Facebook's admission last week was the third such problem in less than nine months. First, we discovered the iPhone 6 batteries were dying fast because the Facebook app was running in the background, falsely attributing activity to users and fluffing time-spent stats on mobile.

Then in September, Facebook admitted it was overstating time spent with its videos by as much as 80 percent. Finally came last week's news of the "glitch" that had again dramatically inflated Facebook's audience across four of the metrics that it tracks.

While Facebook insists advertisers weren't overbilled, that's not the issue. Audience, time spent and reach metrics fuel media planning and allocation decisions—and the collective sense of the platform's momentum. In the words of Traction CEO Adam Kleinberg, "Facebook's pronouncement that it doesn't influence billing is astounding. While it may not influence how they bill, it influences how advertisers spend, and that's fundamentally the problem."

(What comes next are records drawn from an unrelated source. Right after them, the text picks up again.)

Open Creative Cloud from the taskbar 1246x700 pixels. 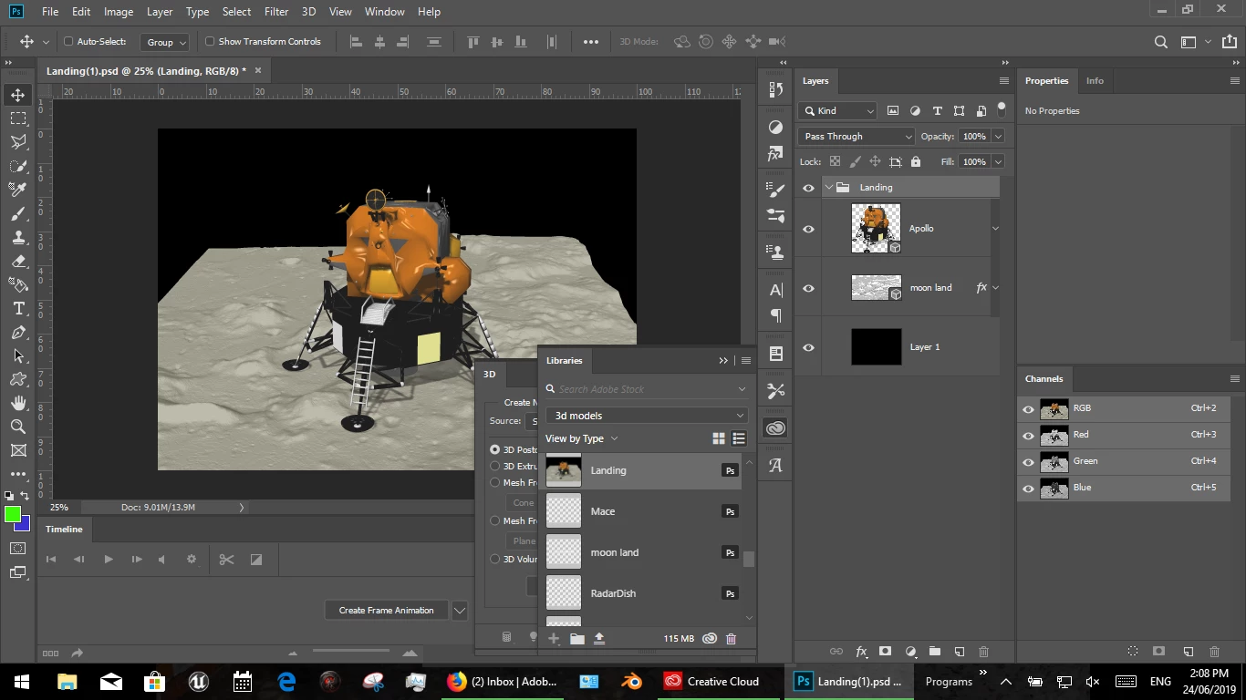pos(711,682)
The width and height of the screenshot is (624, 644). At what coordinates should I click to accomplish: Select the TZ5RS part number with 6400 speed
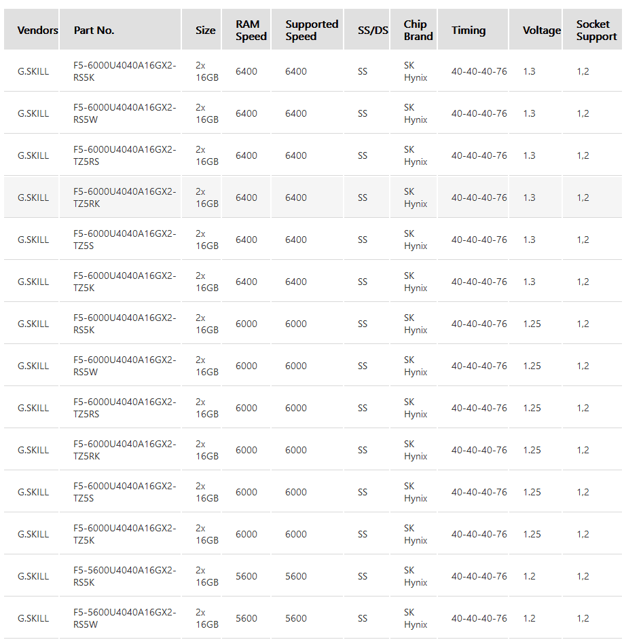click(124, 155)
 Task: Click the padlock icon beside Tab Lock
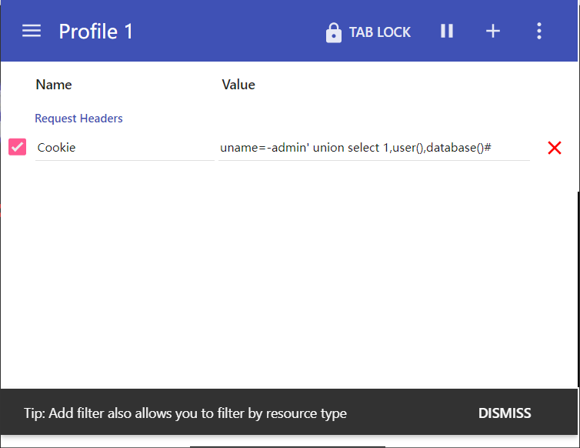[x=333, y=32]
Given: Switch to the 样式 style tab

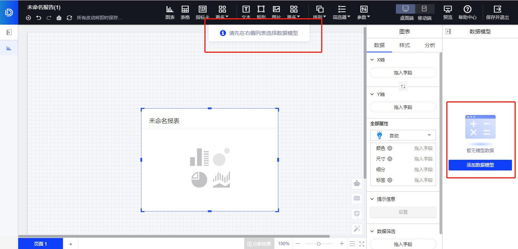Looking at the screenshot, I should [x=404, y=45].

What's more, Facebook's sleight of fact thwarts the momentum of industry efforts to restore accountability, transparency and trust to advertising. One wonders what the Media Ratings Council might find in an audit, if Facebook "allowed" it.

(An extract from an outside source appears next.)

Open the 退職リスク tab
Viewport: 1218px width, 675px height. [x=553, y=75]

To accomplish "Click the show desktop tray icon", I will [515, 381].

Marketers, where is your outrage? You've poured billions into a black box on a trust-me contract. You control the money and can demand the application of the same rigorous data standards to all the media vying for budgets—audited, third-party audience data providing comparable metrics.

In doing so, you can move easily from "trust me" to "prove it" with Facebook and other ad tech platforms that persuade largely on unverified first-party data. You have everything to gain and nothing to lose.

Sean Cunningham is CEO of the Video Advertising Bureau (@VideoAdBureau).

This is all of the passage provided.